### [GIVEN RECORDS]
============================================================

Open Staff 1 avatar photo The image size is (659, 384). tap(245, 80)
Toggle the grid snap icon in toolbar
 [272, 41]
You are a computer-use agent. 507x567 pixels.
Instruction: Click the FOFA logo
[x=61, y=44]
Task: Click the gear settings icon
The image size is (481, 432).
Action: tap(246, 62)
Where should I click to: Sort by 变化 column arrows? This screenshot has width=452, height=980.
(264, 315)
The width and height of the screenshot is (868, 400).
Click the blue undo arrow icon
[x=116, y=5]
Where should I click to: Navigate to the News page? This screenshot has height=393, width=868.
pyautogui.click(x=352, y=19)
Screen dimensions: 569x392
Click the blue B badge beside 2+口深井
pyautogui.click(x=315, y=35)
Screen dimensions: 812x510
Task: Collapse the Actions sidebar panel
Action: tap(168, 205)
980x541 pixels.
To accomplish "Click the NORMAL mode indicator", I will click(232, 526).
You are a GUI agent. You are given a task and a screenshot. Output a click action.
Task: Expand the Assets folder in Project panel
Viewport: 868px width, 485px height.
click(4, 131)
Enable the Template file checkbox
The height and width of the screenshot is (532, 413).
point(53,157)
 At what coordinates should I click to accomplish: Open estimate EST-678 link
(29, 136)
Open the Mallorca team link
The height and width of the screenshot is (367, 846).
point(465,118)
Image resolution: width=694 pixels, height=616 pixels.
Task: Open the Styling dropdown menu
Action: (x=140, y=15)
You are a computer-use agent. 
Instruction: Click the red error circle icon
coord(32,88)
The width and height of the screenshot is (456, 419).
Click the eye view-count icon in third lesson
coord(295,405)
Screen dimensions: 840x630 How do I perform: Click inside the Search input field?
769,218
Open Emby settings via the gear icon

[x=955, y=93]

============================================================

### [BRIEF]
Lines holding the string "computer" must be copied out of the entries above.

### [REPLY TO THE EXERCISE]
You are a computer-use agent. 507x567 pixels.
You are a computer-use agent. 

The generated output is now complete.